C’est donc là un mécanisme volontairement choisi à la fois pour défendre “utilement” les intérêts des petits porteurs (par un interlocuteur professionnel, sans dispersion d’intérêts) et pour éviter que l’entreprise financée se retrouve avec une kyrielle de micro-investisseurs difficilement gérables. Par ailleurs, ajoute Guillaume Desclée, “les business angels et capital-risqueurs hésitent souvent à investir dans une société où il y a déjà des centaines d’investisseurs. Cela les fait fuir parce qu’ils estiment alors la situation compliquée à gérer…”
Moins c’est mieux
MyMicroInvest accepte des apports de fonds individuels dès 50 euros et fixe la limite supérieure à 10.000 euros. Non pas pour des raisons légales mais plutôt parce que la plate-forme “veut qu’un maximum de crowdfunders s’impliquent.
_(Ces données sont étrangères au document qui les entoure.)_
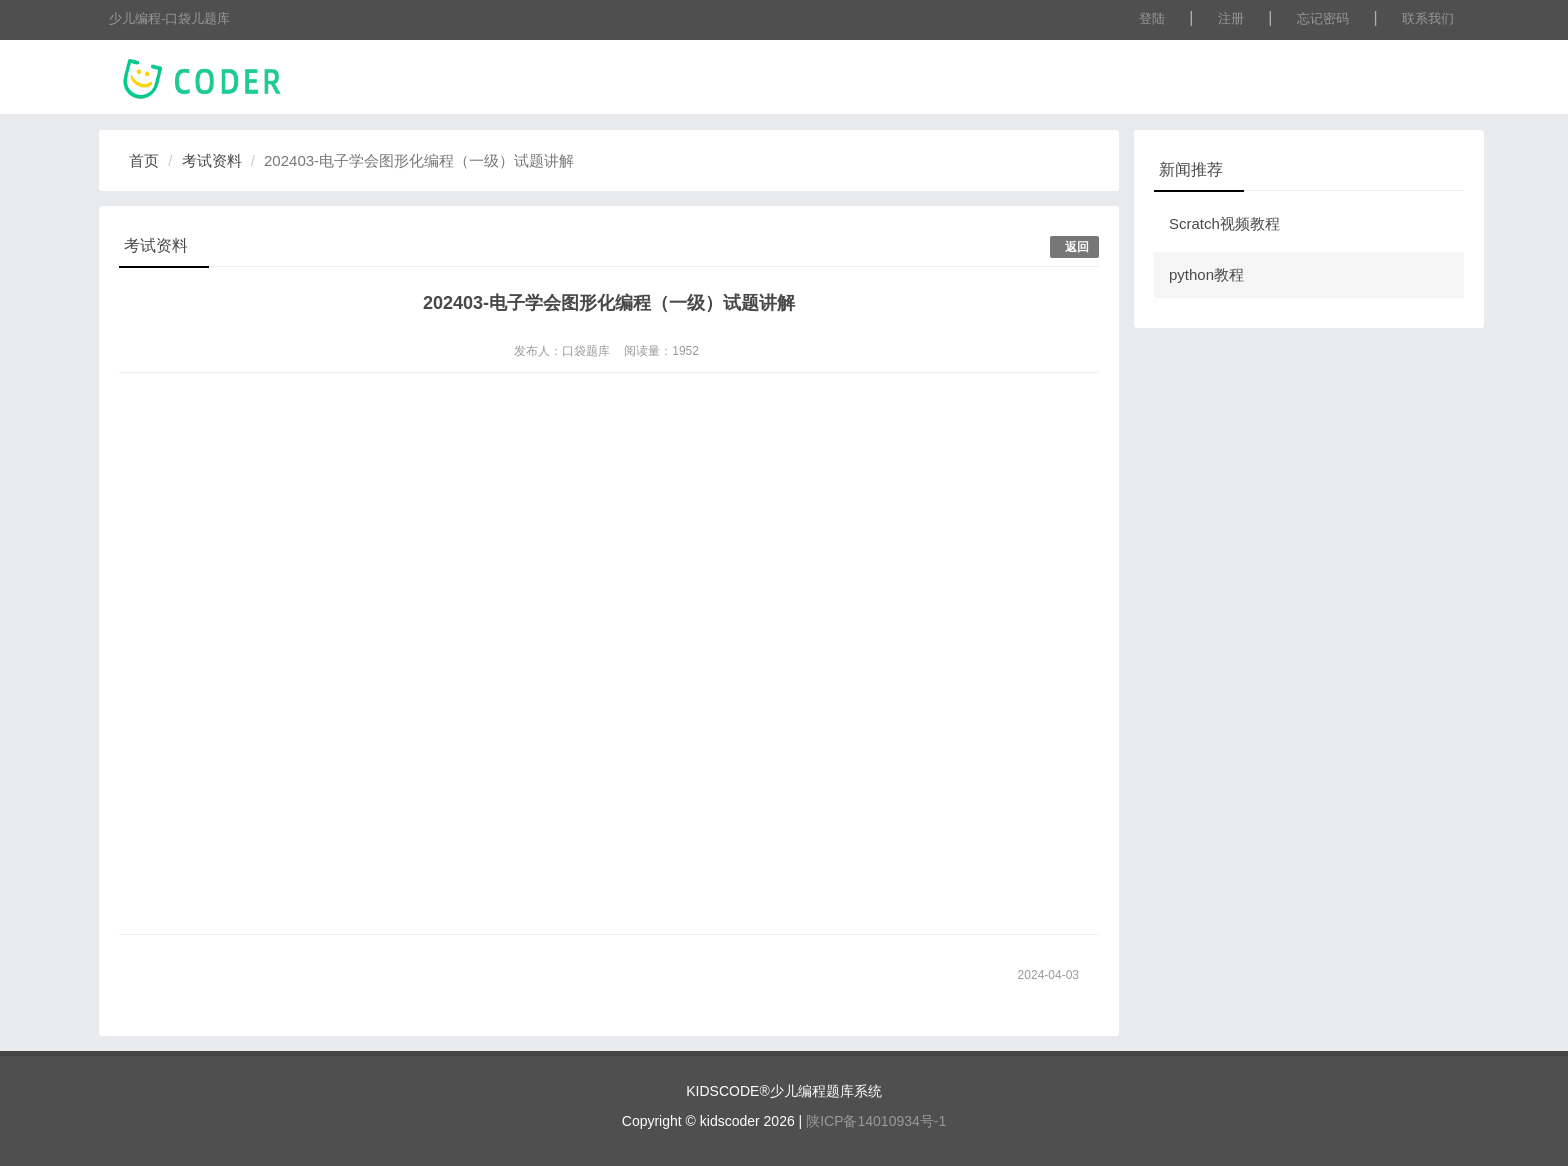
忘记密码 (1323, 18)
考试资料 (212, 160)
Il vaut mieux 100 personnes injectant 1.000 euros chacune que 10 investisseurs apportant 10.000 euros. C’est en effet le degré d’activité de la communauté [d’investisseurs] qui impulse le développement. Par ailleurs, un bon projet n’a pas besoin de passer par du crowdfunding: il peut aisément récolter de l’argent, ailleurs [lisez: auprès des seuls professionnels]”.
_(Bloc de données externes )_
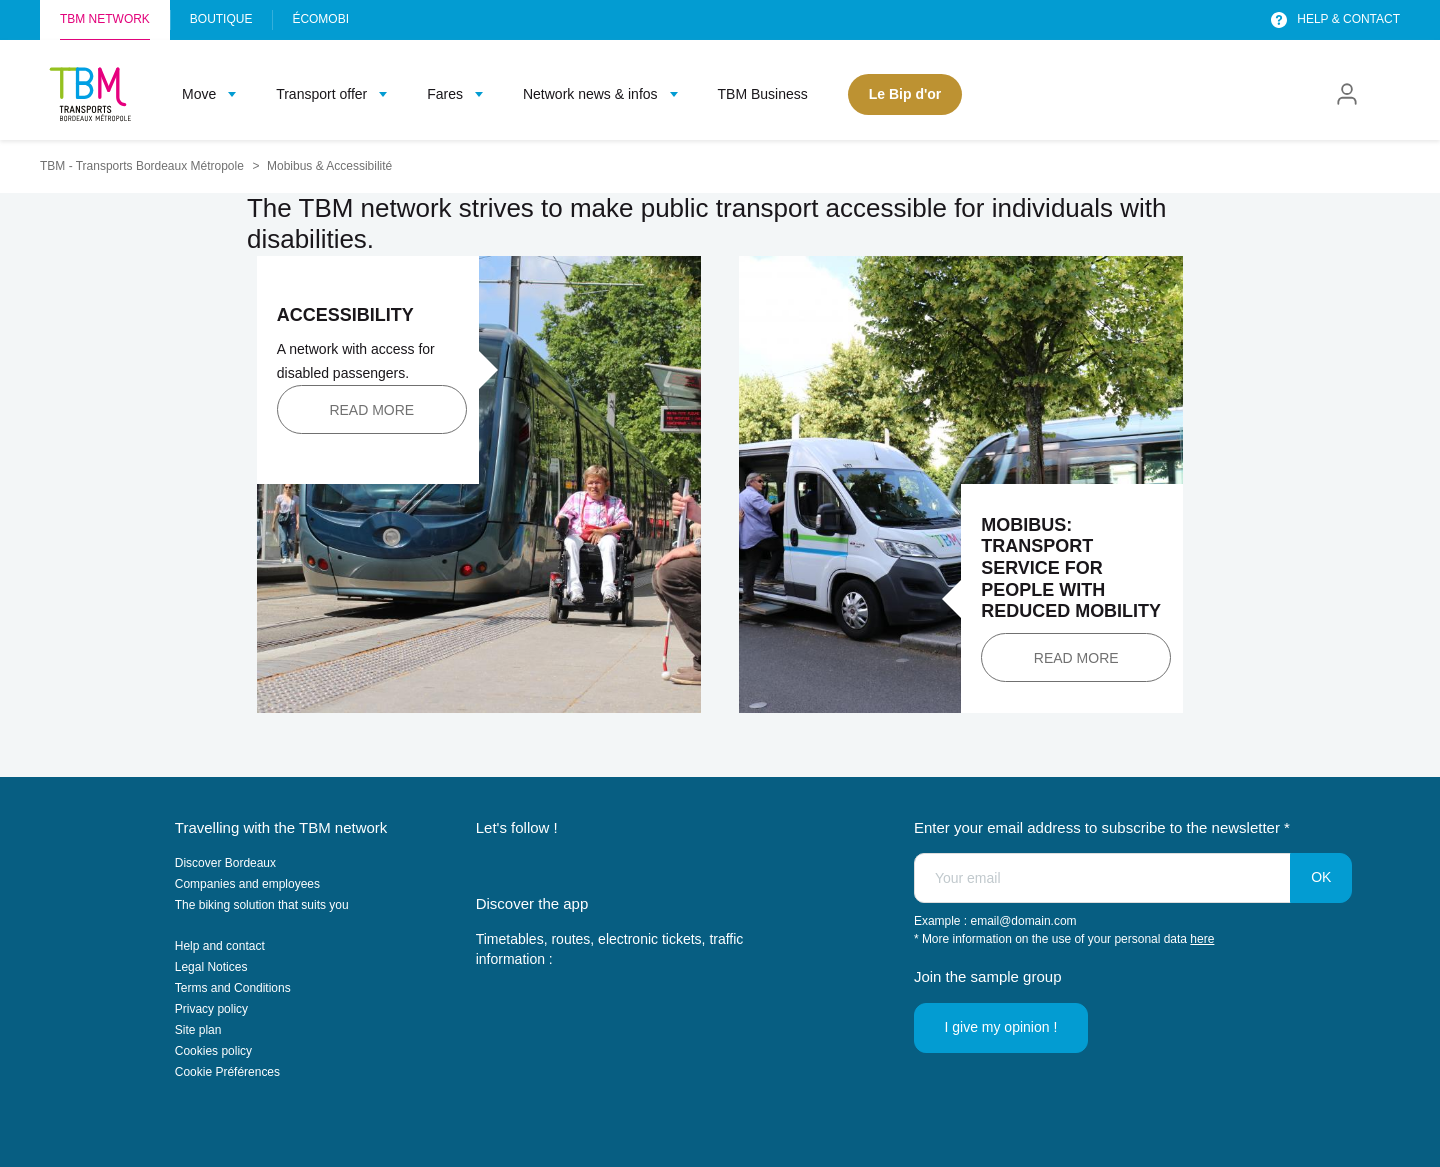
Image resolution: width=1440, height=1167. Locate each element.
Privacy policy (211, 1009)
MyMicroInvest en quelques chiffres
(1) Le prospectus, exigé en cas d’appel public à l’épargne dépassant la limite de 99.999 euros sur une période d’un an, est similaire à celui que doit fournir toute société qui opère une entrée en Bourse. Il s’agit d’un document qui “vise à informer les investisseurs potentiels sur les différents aspects de l’offre (financiers, stratégiques, etc.) en contraignant l’émetteur à communiquer les informations qui sont nécessaires à une prise de décision en connaissance de cause, et ce, d’une manière qui soit facile à analyser et à comprendre.”
On doit donc y retrouver des informations sur l’émetteur, le projet, les risques qu’il implique, “le patrimoine, la situation financière, les résultats et les perspectives de l’émetteur et du garant éventuel, ainsi que les droits attachés à ces instruments…” Le prospectus a une durée de validité limitée dans le temps (12 mois) et doit être approuvé par la FSMA, préalable obligé à toute émission de titres.
MyMicroInvest a “industrialisé” le processus de création de prospectus, proposant un modèle de base dont le porteur de projet peut se contenter de remplir les cases standard. Le coût de réalisation “a ainsi été divisé par 10 et le processus ne prend pas plus d’une semaine.” [ retour au texte ]
(2) Parmi ces fonds, figure par exemple Inventures, véhicule d’investissement de MyMicroInvest créé par Bruno Colmant et José Zurstrassen. C’est par lui que passent les investissements dans les projets à but sociétal qui s’adressent à la plate-fome de crowdfunding.